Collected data
⁂

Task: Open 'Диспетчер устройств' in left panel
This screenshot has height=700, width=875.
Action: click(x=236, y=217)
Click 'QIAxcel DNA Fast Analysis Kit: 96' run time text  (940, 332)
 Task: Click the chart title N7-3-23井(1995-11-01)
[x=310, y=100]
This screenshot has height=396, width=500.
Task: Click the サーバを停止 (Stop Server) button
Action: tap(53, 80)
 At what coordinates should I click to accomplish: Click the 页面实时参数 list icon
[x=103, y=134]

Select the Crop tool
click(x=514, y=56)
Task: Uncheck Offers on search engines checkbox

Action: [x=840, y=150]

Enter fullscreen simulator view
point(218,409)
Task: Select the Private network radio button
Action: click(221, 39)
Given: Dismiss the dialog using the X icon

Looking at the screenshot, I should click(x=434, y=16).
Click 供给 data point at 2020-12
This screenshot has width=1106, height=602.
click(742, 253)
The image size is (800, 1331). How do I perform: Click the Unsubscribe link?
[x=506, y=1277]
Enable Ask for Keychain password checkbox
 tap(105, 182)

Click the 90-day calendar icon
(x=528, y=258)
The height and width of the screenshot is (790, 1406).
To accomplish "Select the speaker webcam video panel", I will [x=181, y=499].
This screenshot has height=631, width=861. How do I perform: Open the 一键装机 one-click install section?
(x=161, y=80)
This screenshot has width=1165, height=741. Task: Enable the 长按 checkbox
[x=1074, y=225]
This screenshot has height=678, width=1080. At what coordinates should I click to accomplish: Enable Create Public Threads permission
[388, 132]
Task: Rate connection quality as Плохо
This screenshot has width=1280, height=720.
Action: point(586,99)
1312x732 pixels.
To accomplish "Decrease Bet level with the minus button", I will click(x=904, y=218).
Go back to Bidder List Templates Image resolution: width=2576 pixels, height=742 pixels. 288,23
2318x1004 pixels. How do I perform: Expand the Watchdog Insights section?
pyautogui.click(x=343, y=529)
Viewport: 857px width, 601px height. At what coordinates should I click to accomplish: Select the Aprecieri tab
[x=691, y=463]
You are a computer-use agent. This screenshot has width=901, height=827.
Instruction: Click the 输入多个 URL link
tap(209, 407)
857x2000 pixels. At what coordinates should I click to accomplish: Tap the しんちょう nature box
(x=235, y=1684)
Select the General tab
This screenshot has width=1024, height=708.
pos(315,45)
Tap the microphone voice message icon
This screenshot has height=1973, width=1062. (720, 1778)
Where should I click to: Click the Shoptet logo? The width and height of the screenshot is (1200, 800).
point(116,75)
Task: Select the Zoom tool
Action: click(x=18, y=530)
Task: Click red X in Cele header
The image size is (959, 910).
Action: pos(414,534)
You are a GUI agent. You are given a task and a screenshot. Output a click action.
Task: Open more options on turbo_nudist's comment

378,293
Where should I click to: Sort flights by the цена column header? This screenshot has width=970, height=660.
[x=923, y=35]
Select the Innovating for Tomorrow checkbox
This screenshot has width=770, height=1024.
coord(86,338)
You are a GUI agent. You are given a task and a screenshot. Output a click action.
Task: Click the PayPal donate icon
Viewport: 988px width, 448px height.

⁂

_Exercise_.
Give the records above again, word for word.

_Task response_.
Task: Open 'Диспетчер устройств' in left panel
This screenshot has height=700, width=875.
Action: click(x=236, y=217)
Click 'QIAxcel DNA Fast Analysis Kit: 96' run time text  (940, 332)
 Task: Click the chart title N7-3-23井(1995-11-01)
[x=310, y=100]
This screenshot has height=396, width=500.
Task: Click the サーバを停止 (Stop Server) button
Action: tap(53, 80)
 At what coordinates should I click to accomplish: Click the 页面实时参数 list icon
[x=103, y=134]

Select the Crop tool
click(x=514, y=56)
Task: Uncheck Offers on search engines checkbox

Action: [x=840, y=150]

Enter fullscreen simulator view
point(218,409)
Task: Select the Private network radio button
Action: click(221, 39)
Given: Dismiss the dialog using the X icon

Looking at the screenshot, I should click(x=434, y=16).
Click 供给 data point at 2020-12
This screenshot has width=1106, height=602.
click(742, 253)
The image size is (800, 1331). How do I perform: Click the Unsubscribe link?
[x=506, y=1277]
Enable Ask for Keychain password checkbox
 tap(105, 182)

Click the 90-day calendar icon
(x=528, y=258)
The height and width of the screenshot is (790, 1406).
To accomplish "Select the speaker webcam video panel", I will [x=181, y=499].
This screenshot has height=631, width=861. How do I perform: Open the 一键装机 one-click install section?
(x=161, y=80)
This screenshot has width=1165, height=741. Task: Enable the 长按 checkbox
[x=1074, y=225]
This screenshot has height=678, width=1080. At what coordinates should I click to accomplish: Enable Create Public Threads permission
[388, 132]
Task: Rate connection quality as Плохо
This screenshot has width=1280, height=720.
Action: point(586,99)
1312x732 pixels.
To accomplish "Decrease Bet level with the minus button", I will click(x=904, y=218).
Go back to Bidder List Templates Image resolution: width=2576 pixels, height=742 pixels. 288,23
2318x1004 pixels. How do I perform: Expand the Watchdog Insights section?
pyautogui.click(x=343, y=529)
Viewport: 857px width, 601px height. At what coordinates should I click to accomplish: Select the Aprecieri tab
[x=691, y=463]
You are a computer-use agent. This screenshot has width=901, height=827.
Instruction: Click the 输入多个 URL link
tap(209, 407)
857x2000 pixels. At what coordinates should I click to accomplish: Tap the しんちょう nature box
(x=235, y=1684)
Select the General tab
This screenshot has width=1024, height=708.
pos(315,45)
Tap the microphone voice message icon
This screenshot has height=1973, width=1062. (720, 1778)
Where should I click to: Click the Shoptet logo? The width and height of the screenshot is (1200, 800).
point(116,75)
Task: Select the Zoom tool
Action: click(x=18, y=530)
Task: Click red X in Cele header
The image size is (959, 910).
Action: pos(414,534)
You are a GUI agent. You are given a task and a screenshot. Output a click action.
Task: Open more options on turbo_nudist's comment

378,293
Where should I click to: Sort flights by the цена column header? This screenshot has width=970, height=660.
[x=923, y=35]
Select the Innovating for Tomorrow checkbox
This screenshot has width=770, height=1024.
coord(86,338)
You are a GUI agent. You are given a task and a screenshot. Output a click action.
Task: Click the PayPal donate icon
Viewport: 988px width, 448px height.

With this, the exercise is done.